Na reunião em que fez o balanço da Disney em 2025, o seu CEO, Bob Iger, não poderia ter sido mais explícito. Não só a Disney+ ocupou uma parte fundamental da sua exposição, como essa exposição foi essencialmente dedicada àquilo que a IA faz, vai fazer ou pode fazer no interior daquela que é uma das mais rentáveis plataformas de streaming (com um aumento de 3,8 milhões de assinantes, perfazendo, em outubro, um total de 131,6 milhões).
Que vai, então, acontecer com a IA e através da IA? A Disney+ propõe-se incluir diversos jogos ou, nas palavras de Iger, “conteúdos em forma de jogos”. O utilizador terá mesmo à sua disposição elementos de IA para gerar os seus próprios conteúdos, “sobretudo de curta duração”, partilhando-os com os outros utilizadores. Tudo isto enquanto a Disney continua a desenvolver conversas com companhias de IA (não identificadas por Iger) para promover e ampliar tais transformações.
Será preciso não cair na dicotomia simplista dos “bons” ou “maus” conteúdos. O certo é que a concretização destas medidas, ou outras com implicações semelhantes, já pouco ou nada terá que ver com a ideia segundo a qual o consumidor de “streaming” existe (ainda) como um espectador de cinema. Bem pelo contrário: esse consumidor passará a ser convocado como um “manipulador” de conteúdos, a meio caminho entre os videojogos e o TikTok.
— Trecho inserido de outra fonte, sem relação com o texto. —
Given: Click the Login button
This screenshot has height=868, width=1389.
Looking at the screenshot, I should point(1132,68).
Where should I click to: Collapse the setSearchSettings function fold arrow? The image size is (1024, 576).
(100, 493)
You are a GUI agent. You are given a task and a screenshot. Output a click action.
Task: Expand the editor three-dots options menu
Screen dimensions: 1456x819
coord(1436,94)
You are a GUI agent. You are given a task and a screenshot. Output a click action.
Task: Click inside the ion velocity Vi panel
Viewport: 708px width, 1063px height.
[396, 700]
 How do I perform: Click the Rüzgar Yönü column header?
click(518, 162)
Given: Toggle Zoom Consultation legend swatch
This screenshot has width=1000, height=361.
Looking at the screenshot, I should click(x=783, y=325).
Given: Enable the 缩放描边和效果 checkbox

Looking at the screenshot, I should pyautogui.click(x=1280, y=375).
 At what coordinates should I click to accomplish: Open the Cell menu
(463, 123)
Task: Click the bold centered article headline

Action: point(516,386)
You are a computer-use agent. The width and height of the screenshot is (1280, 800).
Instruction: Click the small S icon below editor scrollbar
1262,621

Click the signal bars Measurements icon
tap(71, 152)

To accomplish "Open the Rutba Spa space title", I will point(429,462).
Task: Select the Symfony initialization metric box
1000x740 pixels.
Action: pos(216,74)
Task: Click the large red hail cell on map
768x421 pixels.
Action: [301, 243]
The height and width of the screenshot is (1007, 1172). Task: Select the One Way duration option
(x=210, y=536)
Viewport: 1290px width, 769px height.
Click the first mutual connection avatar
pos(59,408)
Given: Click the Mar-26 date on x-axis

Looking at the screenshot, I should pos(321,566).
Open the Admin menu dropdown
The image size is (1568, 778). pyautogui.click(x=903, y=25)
Consequência prática e, no limite, conceptual: será um consumidor cada vez mais distante da definição muito básica do filme como esse objecto singular que possui uma identidade própria de tempo e espaço (na clássica sala de cinema ou nos ecrãs que cada um possa possuir).
Reconhecer este estado de coisas não é uma censura moral nem um mero desabafo nostálgico. Trata-se apenas de não desistir de perguntar como vão viver os filmes — e a própria ideia de cinema — num mundo cuja inteligência já não pertence ao mundo da cinefilia.